• **What is needed**:
Pictures are not part of the copy; reproduce the remaining data exactly.
_ _ _ _ _
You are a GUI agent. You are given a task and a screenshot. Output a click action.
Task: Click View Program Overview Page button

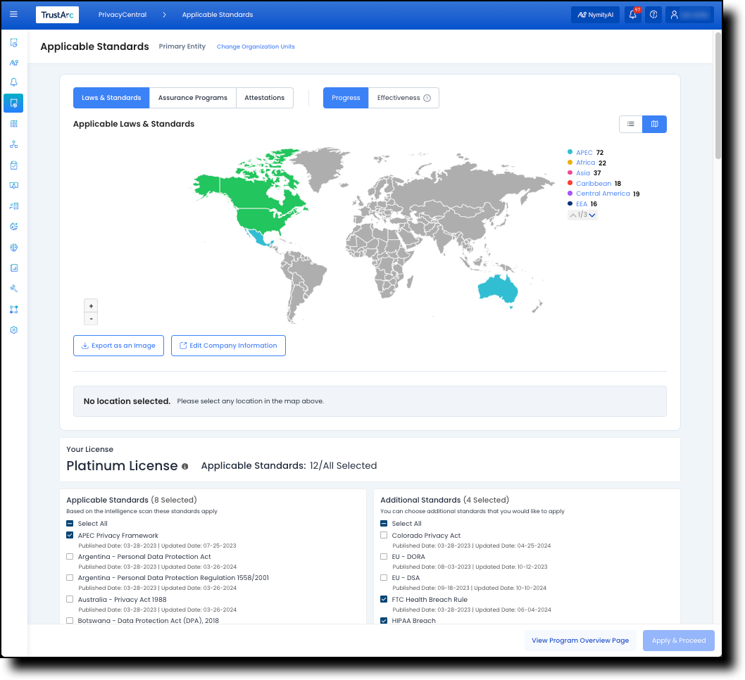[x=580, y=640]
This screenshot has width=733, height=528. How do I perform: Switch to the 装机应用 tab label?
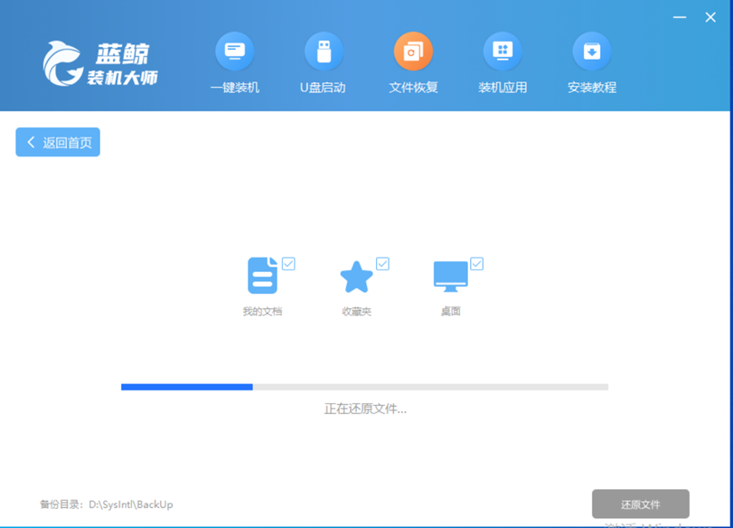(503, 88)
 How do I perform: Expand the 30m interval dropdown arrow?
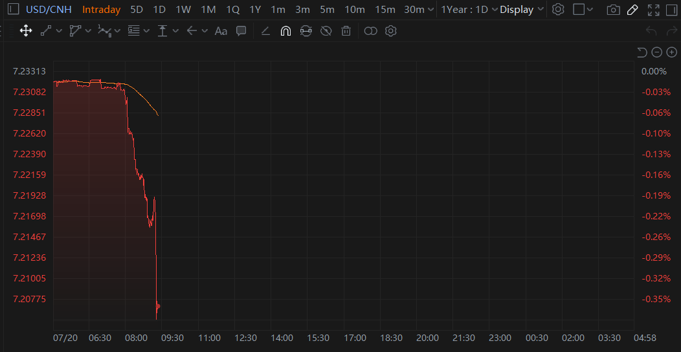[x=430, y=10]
_ _ _ _ _
• **Task result**:
You are a GUI agent. You are given a task and a screenshot. Output a click action.
Task: Click View Program Overview Page button

[x=580, y=640]
This screenshot has width=733, height=528. How do I perform: Switch to the 装机应用 tab label?
(503, 88)
 How do I perform: Expand the 30m interval dropdown arrow?
[x=430, y=10]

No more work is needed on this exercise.